*** Opening AVAILABLE RECORDS ***

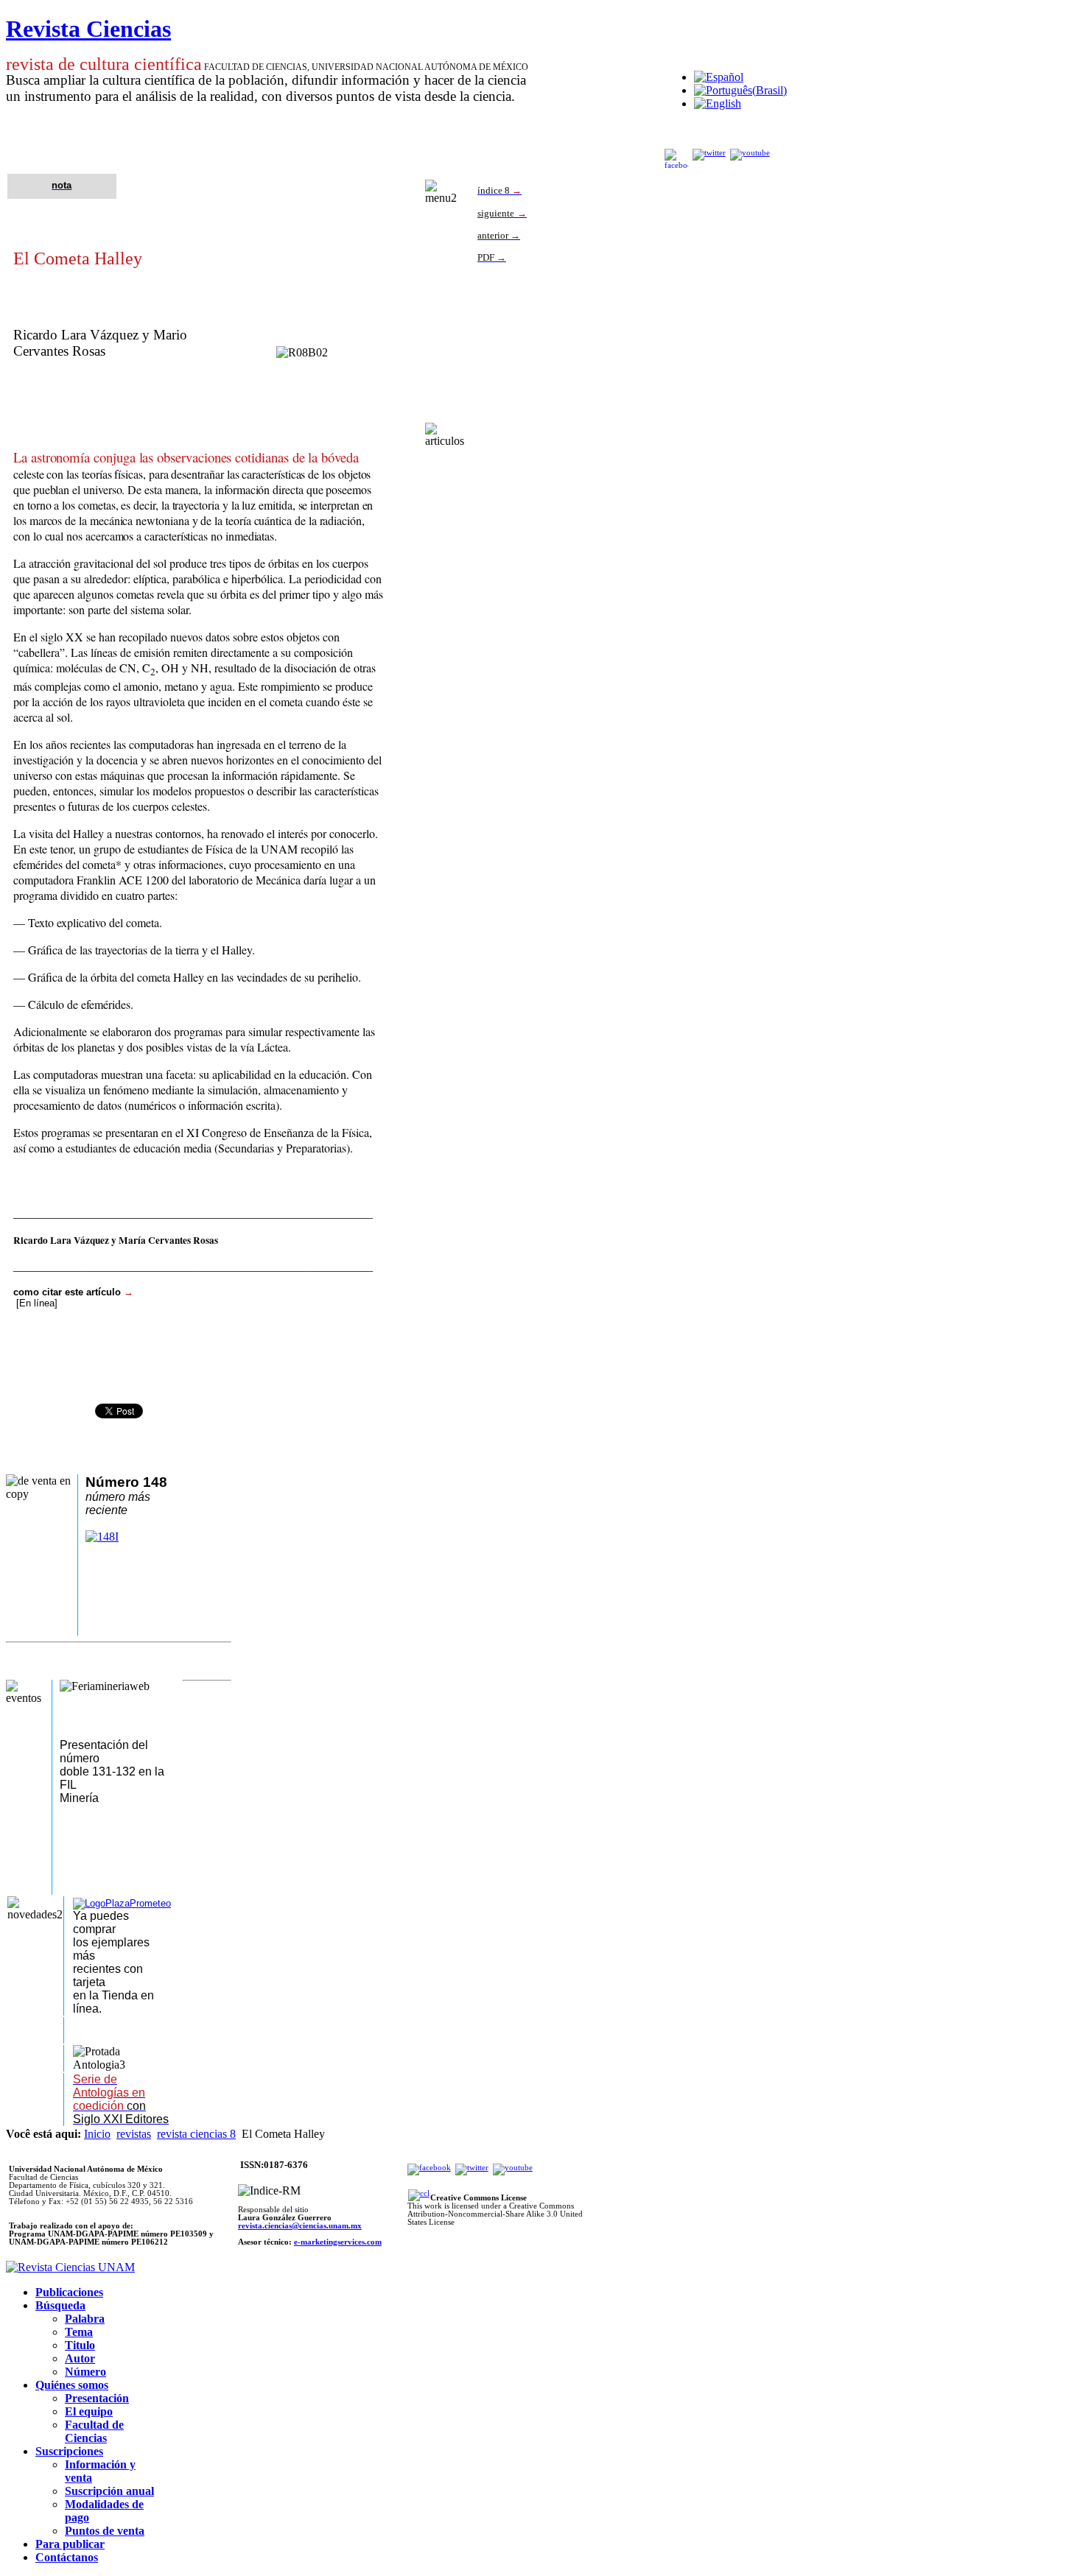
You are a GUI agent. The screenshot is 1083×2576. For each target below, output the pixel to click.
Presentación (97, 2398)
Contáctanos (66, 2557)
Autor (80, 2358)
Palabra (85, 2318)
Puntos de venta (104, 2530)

*** Closing AVAILABLE RECORDS ***

● **WHAT IS EXPECTED**:
Exactly as written, copy out the listing, but without any pictures.

● **ANSWER**:
You are a GUI agent. The screenshot is 1083×2576. For each target below, output the pixel to click.
Presentación (97, 2398)
Contáctanos (66, 2557)
Autor (80, 2358)
Palabra (85, 2318)
Puntos de venta (104, 2530)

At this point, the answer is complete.